■ Task directions
Can you render the entire listing below as a numbered list, leaving out any blank lines?

■ Given information
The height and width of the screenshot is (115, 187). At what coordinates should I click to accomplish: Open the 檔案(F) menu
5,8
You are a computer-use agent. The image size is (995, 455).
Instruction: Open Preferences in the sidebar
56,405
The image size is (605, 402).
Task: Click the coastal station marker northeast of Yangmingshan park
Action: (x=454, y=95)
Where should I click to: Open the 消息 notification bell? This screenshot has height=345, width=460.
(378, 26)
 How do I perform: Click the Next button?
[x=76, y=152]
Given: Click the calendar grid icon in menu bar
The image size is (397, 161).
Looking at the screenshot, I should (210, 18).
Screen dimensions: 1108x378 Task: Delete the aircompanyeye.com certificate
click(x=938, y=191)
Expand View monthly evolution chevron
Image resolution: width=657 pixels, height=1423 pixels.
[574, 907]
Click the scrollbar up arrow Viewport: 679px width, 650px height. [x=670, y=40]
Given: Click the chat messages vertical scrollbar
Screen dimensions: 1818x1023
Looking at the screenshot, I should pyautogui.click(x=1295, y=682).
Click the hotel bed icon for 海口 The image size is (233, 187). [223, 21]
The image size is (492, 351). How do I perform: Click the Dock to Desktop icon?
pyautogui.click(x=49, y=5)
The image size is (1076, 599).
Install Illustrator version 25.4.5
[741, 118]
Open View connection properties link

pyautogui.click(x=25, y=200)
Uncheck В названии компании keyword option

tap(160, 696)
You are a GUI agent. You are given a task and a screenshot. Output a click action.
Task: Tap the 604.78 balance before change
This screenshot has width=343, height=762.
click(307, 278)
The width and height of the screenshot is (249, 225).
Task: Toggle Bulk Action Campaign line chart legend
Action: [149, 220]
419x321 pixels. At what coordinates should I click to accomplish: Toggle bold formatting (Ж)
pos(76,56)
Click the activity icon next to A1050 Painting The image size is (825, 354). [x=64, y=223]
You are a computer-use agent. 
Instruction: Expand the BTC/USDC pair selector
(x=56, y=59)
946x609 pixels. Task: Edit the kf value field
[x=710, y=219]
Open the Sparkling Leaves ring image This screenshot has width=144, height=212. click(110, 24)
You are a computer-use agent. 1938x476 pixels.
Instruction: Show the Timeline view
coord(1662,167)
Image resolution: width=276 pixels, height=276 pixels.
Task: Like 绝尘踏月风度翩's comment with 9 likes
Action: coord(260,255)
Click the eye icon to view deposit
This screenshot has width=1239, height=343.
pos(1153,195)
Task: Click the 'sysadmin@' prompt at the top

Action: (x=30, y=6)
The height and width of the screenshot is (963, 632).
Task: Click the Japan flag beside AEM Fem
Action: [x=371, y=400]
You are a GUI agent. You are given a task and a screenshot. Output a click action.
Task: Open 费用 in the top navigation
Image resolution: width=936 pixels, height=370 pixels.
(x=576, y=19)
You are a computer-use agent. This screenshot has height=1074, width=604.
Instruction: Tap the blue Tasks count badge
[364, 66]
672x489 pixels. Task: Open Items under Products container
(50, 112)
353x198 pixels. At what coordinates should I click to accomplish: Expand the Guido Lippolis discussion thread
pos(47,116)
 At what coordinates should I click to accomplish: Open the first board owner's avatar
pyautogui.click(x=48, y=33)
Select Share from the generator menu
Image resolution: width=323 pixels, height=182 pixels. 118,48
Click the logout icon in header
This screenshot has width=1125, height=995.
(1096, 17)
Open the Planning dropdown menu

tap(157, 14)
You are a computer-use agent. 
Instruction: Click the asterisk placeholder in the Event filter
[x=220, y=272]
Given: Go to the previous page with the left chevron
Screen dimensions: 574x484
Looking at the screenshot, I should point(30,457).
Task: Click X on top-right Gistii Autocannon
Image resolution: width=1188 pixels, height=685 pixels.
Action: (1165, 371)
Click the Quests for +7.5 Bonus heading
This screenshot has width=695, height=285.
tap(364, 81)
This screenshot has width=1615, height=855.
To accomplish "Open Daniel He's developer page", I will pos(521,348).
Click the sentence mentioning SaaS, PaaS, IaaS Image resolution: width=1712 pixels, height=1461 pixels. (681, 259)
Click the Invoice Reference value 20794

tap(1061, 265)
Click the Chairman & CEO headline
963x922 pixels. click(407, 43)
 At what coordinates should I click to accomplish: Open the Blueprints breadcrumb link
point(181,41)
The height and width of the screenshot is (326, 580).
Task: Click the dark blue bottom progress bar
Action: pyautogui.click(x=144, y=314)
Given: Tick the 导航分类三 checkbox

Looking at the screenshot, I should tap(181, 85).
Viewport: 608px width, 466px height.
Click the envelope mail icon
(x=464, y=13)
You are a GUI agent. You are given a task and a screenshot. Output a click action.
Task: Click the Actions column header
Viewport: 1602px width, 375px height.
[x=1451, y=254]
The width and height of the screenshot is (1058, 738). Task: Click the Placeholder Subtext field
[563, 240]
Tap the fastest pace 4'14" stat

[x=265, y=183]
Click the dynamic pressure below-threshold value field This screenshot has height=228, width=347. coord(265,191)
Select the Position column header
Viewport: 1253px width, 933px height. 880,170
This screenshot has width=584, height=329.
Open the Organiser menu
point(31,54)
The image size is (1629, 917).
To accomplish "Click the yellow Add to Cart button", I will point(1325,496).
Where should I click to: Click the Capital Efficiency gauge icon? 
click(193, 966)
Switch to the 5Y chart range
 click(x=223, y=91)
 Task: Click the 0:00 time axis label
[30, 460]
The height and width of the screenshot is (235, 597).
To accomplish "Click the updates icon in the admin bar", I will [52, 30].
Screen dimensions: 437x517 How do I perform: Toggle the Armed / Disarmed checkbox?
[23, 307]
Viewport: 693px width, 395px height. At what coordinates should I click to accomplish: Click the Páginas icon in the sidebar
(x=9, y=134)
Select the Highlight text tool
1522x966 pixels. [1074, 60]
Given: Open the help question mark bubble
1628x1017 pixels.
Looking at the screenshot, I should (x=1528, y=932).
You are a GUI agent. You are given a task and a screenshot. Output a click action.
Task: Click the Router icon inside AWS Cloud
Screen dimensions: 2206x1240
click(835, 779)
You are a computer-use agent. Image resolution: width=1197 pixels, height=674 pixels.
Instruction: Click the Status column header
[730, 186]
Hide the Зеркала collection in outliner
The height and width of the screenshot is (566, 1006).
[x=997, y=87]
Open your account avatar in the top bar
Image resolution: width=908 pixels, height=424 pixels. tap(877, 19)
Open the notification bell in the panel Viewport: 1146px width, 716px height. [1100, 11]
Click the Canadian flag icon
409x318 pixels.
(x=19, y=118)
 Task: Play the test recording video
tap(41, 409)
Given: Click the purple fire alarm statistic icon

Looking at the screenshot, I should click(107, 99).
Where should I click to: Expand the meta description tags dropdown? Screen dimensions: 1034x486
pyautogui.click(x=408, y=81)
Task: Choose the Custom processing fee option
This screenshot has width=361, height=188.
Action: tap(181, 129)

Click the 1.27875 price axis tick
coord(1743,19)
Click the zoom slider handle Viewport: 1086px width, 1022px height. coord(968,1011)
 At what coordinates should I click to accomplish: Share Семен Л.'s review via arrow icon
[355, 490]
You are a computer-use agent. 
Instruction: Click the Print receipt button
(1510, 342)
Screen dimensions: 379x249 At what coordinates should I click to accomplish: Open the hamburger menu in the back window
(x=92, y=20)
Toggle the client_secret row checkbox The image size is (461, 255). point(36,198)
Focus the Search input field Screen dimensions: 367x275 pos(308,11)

■ Task solution
1. The height and width of the screenshot is (115, 187). At what coordinates should I click to accomplish: Open the 檔案(F) menu
2. 5,8
3. You are a computer-use agent. The image size is (995, 455).
4. Instruction: Open Preferences in the sidebar
5. 56,405
6. The image size is (605, 402).
7. Task: Click the coastal station marker northeast of Yangmingshan park
8. Action: (x=454, y=95)
9. Where should I click to: Open the 消息 notification bell? This screenshot has height=345, width=460.
10. (378, 26)
11.  How do I perform: Click the Next button?
12. [x=76, y=152]
13. Given: Click the calendar grid icon in menu bar
14. The image size is (397, 161).
15. Looking at the screenshot, I should (210, 18).
16. Screen dimensions: 1108x378 Task: Delete the aircompanyeye.com certificate
17. click(x=938, y=191)
18. Expand View monthly evolution chevron
19. Image resolution: width=657 pixels, height=1423 pixels.
20. [574, 907]
21. Click the scrollbar up arrow Viewport: 679px width, 650px height. [x=670, y=40]
22. Given: Click the chat messages vertical scrollbar
23. Screen dimensions: 1818x1023
24. Looking at the screenshot, I should pyautogui.click(x=1295, y=682).
25. Click the hotel bed icon for 海口 The image size is (233, 187). [223, 21]
26. The image size is (492, 351). How do I perform: Click the Dock to Desktop icon?
27. pyautogui.click(x=49, y=5)
28. The image size is (1076, 599).
29. Install Illustrator version 25.4.5
30. [741, 118]
31. Open View connection properties link
32. pyautogui.click(x=25, y=200)
33. Uncheck В названии компании keyword option
34. tap(160, 696)
35. You are a GUI agent. You are given a task and a screenshot. Output a click action.
36. Task: Tap the 604.78 balance before change
37. This screenshot has width=343, height=762.
38. click(307, 278)
39. The width and height of the screenshot is (249, 225).
40. Task: Toggle Bulk Action Campaign line chart legend
41. Action: [149, 220]
42. 419x321 pixels. At what coordinates should I click to accomplish: Toggle bold formatting (Ж)
43. pos(76,56)
44. Click the activity icon next to A1050 Painting The image size is (825, 354). [x=64, y=223]
45. You are a computer-use agent. 
46. Instruction: Expand the BTC/USDC pair selector
47. (x=56, y=59)
48. 946x609 pixels. Task: Edit the kf value field
49. [x=710, y=219]
50. Open the Sparkling Leaves ring image This screenshot has width=144, height=212. click(110, 24)
51. You are a computer-use agent. 1938x476 pixels.
52. Instruction: Show the Timeline view
53. coord(1662,167)
54. Image resolution: width=276 pixels, height=276 pixels.
55. Task: Like 绝尘踏月风度翩's comment with 9 likes
56. Action: coord(260,255)
57. Click the eye icon to view deposit
58. This screenshot has width=1239, height=343.
59. pos(1153,195)
60. Task: Click the 'sysadmin@' prompt at the top
61. Action: (x=30, y=6)
62. The height and width of the screenshot is (963, 632).
63. Task: Click the Japan flag beside AEM Fem
64. Action: [x=371, y=400]
65. You are a GUI agent. You are given a task and a screenshot. Output a click action.
66. Task: Open 费用 in the top navigation
67. Image resolution: width=936 pixels, height=370 pixels.
68. (x=576, y=19)
69. You are a computer-use agent. This screenshot has height=1074, width=604.
70. Instruction: Tap the blue Tasks count badge
71. [364, 66]
72. 672x489 pixels. Task: Open Items under Products container
73. (50, 112)
74. 353x198 pixels. At what coordinates should I click to accomplish: Expand the Guido Lippolis discussion thread
75. pos(47,116)
76.  At what coordinates should I click to accomplish: Open the first board owner's avatar
77. pyautogui.click(x=48, y=33)
78. Select Share from the generator menu
79. Image resolution: width=323 pixels, height=182 pixels. 118,48
80. Click the logout icon in header
81. This screenshot has width=1125, height=995.
82. (1096, 17)
83. Open the Planning dropdown menu
84. tap(157, 14)
85. You are a computer-use agent. 
86. Instruction: Click the asterisk placeholder in the Event filter
87. [x=220, y=272]
88. Given: Go to the previous page with the left chevron
89. Screen dimensions: 574x484
90. Looking at the screenshot, I should point(30,457).
91. Task: Click X on top-right Gistii Autocannon
92. Image resolution: width=1188 pixels, height=685 pixels.
93. Action: (1165, 371)
94. Click the Quests for +7.5 Bonus heading
95. This screenshot has width=695, height=285.
96. tap(364, 81)
97. This screenshot has width=1615, height=855.
98. To accomplish "Open Daniel He's developer page", I will pos(521,348).
99. Click the sentence mentioning SaaS, PaaS, IaaS Image resolution: width=1712 pixels, height=1461 pixels. (681, 259)
100. Click the Invoice Reference value 20794
101. tap(1061, 265)
102. Click the Chairman & CEO headline
103. 963x922 pixels. click(407, 43)
104.  At what coordinates should I click to accomplish: Open the Blueprints breadcrumb link
105. point(181,41)
106. The height and width of the screenshot is (326, 580).
107. Task: Click the dark blue bottom progress bar
108. Action: pyautogui.click(x=144, y=314)
109. Given: Tick the 导航分类三 checkbox
110. Looking at the screenshot, I should tap(181, 85).
111. Viewport: 608px width, 466px height.
112. Click the envelope mail icon
113. (x=464, y=13)
114. You are a GUI agent. You are given a task and a screenshot. Output a click action.
115. Task: Click the Actions column header
116. Viewport: 1602px width, 375px height.
117. [x=1451, y=254]
118. The width and height of the screenshot is (1058, 738). Task: Click the Placeholder Subtext field
119. [563, 240]
120. Tap the fastest pace 4'14" stat
121. [x=265, y=183]
122. Click the dynamic pressure below-threshold value field This screenshot has height=228, width=347. coord(265,191)
123. Select the Position column header
124. Viewport: 1253px width, 933px height. 880,170
125. This screenshot has width=584, height=329.
126. Open the Organiser menu
127. point(31,54)
128. The image size is (1629, 917).
129. To accomplish "Click the yellow Add to Cart button", I will point(1325,496).
130. Where should I click to: Click the Capital Efficiency gauge icon? 
131. click(193, 966)
132. Switch to the 5Y chart range
133.  click(x=223, y=91)
134.  Task: Click the 0:00 time axis label
135. [30, 460]
136. The height and width of the screenshot is (235, 597).
137. To accomplish "Click the updates icon in the admin bar", I will [52, 30].
138. Screen dimensions: 437x517 How do I perform: Toggle the Armed / Disarmed checkbox?
139. [23, 307]
140. Viewport: 693px width, 395px height. At what coordinates should I click to accomplish: Click the Páginas icon in the sidebar
141. (x=9, y=134)
142. Select the Highlight text tool
143. 1522x966 pixels. [1074, 60]
144. Given: Open the help question mark bubble
145. 1628x1017 pixels.
146. Looking at the screenshot, I should (x=1528, y=932).
147. You are a GUI agent. You are given a task and a screenshot. Output a click action.
148. Task: Click the Router icon inside AWS Cloud
149. Screen dimensions: 2206x1240
150. click(835, 779)
151. You are a computer-use agent. Image resolution: width=1197 pixels, height=674 pixels.
152. Instruction: Click the Status column header
153. [730, 186]
154. Hide the Зеркала collection in outliner
155. The height and width of the screenshot is (566, 1006).
156. [x=997, y=87]
157. Open your account avatar in the top bar
158. Image resolution: width=908 pixels, height=424 pixels. tap(877, 19)
159. Open the notification bell in the panel Viewport: 1146px width, 716px height. [1100, 11]
160. Click the Canadian flag icon
161. 409x318 pixels.
162. (x=19, y=118)
163.  Task: Play the test recording video
164. tap(41, 409)
165. Given: Click the purple fire alarm statistic icon
166. Looking at the screenshot, I should click(107, 99).
167. Where should I click to: Expand the meta description tags dropdown? Screen dimensions: 1034x486
168. pyautogui.click(x=408, y=81)
169. Task: Choose the Custom processing fee option
170. This screenshot has width=361, height=188.
171. Action: tap(181, 129)
172. Click the 1.27875 price axis tick
173. coord(1743,19)
174. Click the zoom slider handle Viewport: 1086px width, 1022px height. coord(968,1011)
175.  At what coordinates should I click to accomplish: Share Семен Л.'s review via arrow icon
176. [355, 490]
177. You are a computer-use agent. 
178. Instruction: Click the Print receipt button
179. (1510, 342)
180. Screen dimensions: 379x249 At what coordinates should I click to accomplish: Open the hamburger menu in the back window
181. (x=92, y=20)
182. Toggle the client_secret row checkbox The image size is (461, 255). point(36,198)
183. Focus the Search input field Screen dimensions: 367x275 pos(308,11)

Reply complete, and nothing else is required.